▸ **What to do**
All of the records below should be output exactly.

(Collected data)
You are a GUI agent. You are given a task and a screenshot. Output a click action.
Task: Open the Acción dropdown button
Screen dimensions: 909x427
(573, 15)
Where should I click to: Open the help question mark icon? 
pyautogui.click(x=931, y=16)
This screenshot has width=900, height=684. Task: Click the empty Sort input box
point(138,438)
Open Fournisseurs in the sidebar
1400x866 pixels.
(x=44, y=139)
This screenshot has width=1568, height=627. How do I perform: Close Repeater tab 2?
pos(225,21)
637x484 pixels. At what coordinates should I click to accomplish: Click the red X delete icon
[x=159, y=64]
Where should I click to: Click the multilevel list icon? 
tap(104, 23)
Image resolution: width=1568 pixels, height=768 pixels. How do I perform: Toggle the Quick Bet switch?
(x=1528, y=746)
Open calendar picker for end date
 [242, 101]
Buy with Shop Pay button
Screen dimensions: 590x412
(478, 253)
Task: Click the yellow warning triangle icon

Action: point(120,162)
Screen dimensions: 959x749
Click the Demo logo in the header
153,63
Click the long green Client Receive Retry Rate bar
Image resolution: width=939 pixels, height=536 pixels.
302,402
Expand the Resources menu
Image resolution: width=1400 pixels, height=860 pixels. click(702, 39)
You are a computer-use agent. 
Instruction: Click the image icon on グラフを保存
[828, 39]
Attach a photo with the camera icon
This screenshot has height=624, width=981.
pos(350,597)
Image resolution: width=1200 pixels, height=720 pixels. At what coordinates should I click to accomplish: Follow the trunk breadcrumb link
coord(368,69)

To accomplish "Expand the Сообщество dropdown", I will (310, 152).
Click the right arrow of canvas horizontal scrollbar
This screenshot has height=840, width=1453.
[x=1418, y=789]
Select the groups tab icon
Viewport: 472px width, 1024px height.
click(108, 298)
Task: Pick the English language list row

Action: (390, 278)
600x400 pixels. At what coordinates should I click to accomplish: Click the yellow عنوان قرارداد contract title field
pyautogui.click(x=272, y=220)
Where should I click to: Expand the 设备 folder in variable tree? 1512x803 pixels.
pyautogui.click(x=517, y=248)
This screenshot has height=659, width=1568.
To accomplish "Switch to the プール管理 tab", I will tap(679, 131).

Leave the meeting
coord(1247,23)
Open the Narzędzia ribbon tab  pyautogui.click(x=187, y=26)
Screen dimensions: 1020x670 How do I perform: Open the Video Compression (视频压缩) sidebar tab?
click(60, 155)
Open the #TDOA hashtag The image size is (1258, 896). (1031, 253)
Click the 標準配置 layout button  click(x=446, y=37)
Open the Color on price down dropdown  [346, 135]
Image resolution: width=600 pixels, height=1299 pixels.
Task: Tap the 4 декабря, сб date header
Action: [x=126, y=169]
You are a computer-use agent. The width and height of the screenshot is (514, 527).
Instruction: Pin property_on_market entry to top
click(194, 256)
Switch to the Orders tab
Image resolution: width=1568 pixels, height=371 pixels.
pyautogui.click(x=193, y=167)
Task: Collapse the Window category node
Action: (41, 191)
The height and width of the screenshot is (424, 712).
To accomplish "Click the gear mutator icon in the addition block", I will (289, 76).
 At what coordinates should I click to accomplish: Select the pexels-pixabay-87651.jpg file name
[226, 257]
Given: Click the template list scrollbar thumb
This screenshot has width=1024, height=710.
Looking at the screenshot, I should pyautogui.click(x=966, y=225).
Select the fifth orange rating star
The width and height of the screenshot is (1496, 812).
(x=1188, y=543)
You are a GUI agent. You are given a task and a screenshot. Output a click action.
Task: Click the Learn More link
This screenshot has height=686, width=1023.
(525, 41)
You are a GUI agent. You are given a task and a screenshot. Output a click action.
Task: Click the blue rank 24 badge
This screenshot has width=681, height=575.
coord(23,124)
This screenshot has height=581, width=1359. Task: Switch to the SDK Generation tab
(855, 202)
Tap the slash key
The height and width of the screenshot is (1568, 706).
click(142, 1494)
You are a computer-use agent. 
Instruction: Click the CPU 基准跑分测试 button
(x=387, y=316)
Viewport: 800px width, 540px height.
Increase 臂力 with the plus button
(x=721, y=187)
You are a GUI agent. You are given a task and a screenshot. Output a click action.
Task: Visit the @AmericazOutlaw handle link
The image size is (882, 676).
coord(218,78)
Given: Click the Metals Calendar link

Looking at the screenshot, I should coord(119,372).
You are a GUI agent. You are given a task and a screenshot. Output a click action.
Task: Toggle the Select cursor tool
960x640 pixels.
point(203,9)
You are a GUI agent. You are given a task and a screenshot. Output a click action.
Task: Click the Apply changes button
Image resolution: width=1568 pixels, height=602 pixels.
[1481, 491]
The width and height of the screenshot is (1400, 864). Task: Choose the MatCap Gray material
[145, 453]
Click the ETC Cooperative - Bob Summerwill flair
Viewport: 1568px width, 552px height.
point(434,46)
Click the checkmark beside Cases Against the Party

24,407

▸ **Task output**
You are a GUI agent. You are given a task and a screenshot. Output a click action.
Task: Open the Acción dropdown button
Screen dimensions: 909x427
(573, 15)
Where should I click to: Open the help question mark icon? 
pyautogui.click(x=931, y=16)
This screenshot has width=900, height=684. Task: Click the empty Sort input box
point(138,438)
Open Fournisseurs in the sidebar
1400x866 pixels.
(x=44, y=139)
This screenshot has width=1568, height=627. How do I perform: Close Repeater tab 2?
pos(225,21)
637x484 pixels. At what coordinates should I click to accomplish: Click the red X delete icon
[x=159, y=64]
Where should I click to: Click the multilevel list icon? 
tap(104, 23)
Image resolution: width=1568 pixels, height=768 pixels. How do I perform: Toggle the Quick Bet switch?
(x=1528, y=746)
Open calendar picker for end date
 [242, 101]
Buy with Shop Pay button
Screen dimensions: 590x412
(478, 253)
Task: Click the yellow warning triangle icon

Action: point(120,162)
Screen dimensions: 959x749
Click the Demo logo in the header
153,63
Click the long green Client Receive Retry Rate bar
Image resolution: width=939 pixels, height=536 pixels.
302,402
Expand the Resources menu
Image resolution: width=1400 pixels, height=860 pixels. click(702, 39)
You are a computer-use agent. 
Instruction: Click the image icon on グラフを保存
[828, 39]
Attach a photo with the camera icon
This screenshot has height=624, width=981.
pos(350,597)
Image resolution: width=1200 pixels, height=720 pixels. At what coordinates should I click to accomplish: Follow the trunk breadcrumb link
coord(368,69)

To accomplish "Expand the Сообщество dropdown", I will (310, 152).
Click the right arrow of canvas horizontal scrollbar
This screenshot has height=840, width=1453.
[x=1418, y=789]
Select the groups tab icon
Viewport: 472px width, 1024px height.
click(108, 298)
Task: Pick the English language list row

Action: (390, 278)
600x400 pixels. At what coordinates should I click to accomplish: Click the yellow عنوان قرارداد contract title field
pyautogui.click(x=272, y=220)
Where should I click to: Expand the 设备 folder in variable tree? 1512x803 pixels.
pyautogui.click(x=517, y=248)
This screenshot has height=659, width=1568.
To accomplish "Switch to the プール管理 tab", I will tap(679, 131).

Leave the meeting
coord(1247,23)
Open the Narzędzia ribbon tab  pyautogui.click(x=187, y=26)
Screen dimensions: 1020x670 How do I perform: Open the Video Compression (视频压缩) sidebar tab?
click(60, 155)
Open the #TDOA hashtag The image size is (1258, 896). (1031, 253)
Click the 標準配置 layout button  click(x=446, y=37)
Open the Color on price down dropdown  [346, 135]
Image resolution: width=600 pixels, height=1299 pixels.
Task: Tap the 4 декабря, сб date header
Action: [x=126, y=169]
You are a computer-use agent. The width and height of the screenshot is (514, 527).
Instruction: Pin property_on_market entry to top
click(194, 256)
Switch to the Orders tab
Image resolution: width=1568 pixels, height=371 pixels.
pyautogui.click(x=193, y=167)
Task: Collapse the Window category node
Action: (41, 191)
The height and width of the screenshot is (424, 712).
To accomplish "Click the gear mutator icon in the addition block", I will (289, 76).
 At what coordinates should I click to accomplish: Select the pexels-pixabay-87651.jpg file name
[226, 257]
Given: Click the template list scrollbar thumb
This screenshot has width=1024, height=710.
Looking at the screenshot, I should pyautogui.click(x=966, y=225).
Select the fifth orange rating star
The width and height of the screenshot is (1496, 812).
(x=1188, y=543)
You are a GUI agent. You are given a task and a screenshot. Output a click action.
Task: Click the Learn More link
This screenshot has height=686, width=1023.
(525, 41)
You are a GUI agent. You are given a task and a screenshot. Output a click action.
Task: Click the blue rank 24 badge
This screenshot has width=681, height=575.
coord(23,124)
This screenshot has height=581, width=1359. Task: Switch to the SDK Generation tab
(855, 202)
Tap the slash key
The height and width of the screenshot is (1568, 706).
click(142, 1494)
You are a computer-use agent. 
Instruction: Click the CPU 基准跑分测试 button
(x=387, y=316)
Viewport: 800px width, 540px height.
Increase 臂力 with the plus button
(x=721, y=187)
You are a GUI agent. You are given a task and a screenshot. Output a click action.
Task: Visit the @AmericazOutlaw handle link
The image size is (882, 676).
coord(218,78)
Given: Click the Metals Calendar link

Looking at the screenshot, I should coord(119,372).
You are a GUI agent. You are given a task and a screenshot. Output a click action.
Task: Toggle the Select cursor tool
960x640 pixels.
point(203,9)
You are a GUI agent. You are given a task and a screenshot. Output a click action.
Task: Click the Apply changes button
Image resolution: width=1568 pixels, height=602 pixels.
[1481, 491]
The width and height of the screenshot is (1400, 864). Task: Choose the MatCap Gray material
[145, 453]
Click the ETC Cooperative - Bob Summerwill flair
Viewport: 1568px width, 552px height.
point(434,46)
Click the checkmark beside Cases Against the Party

24,407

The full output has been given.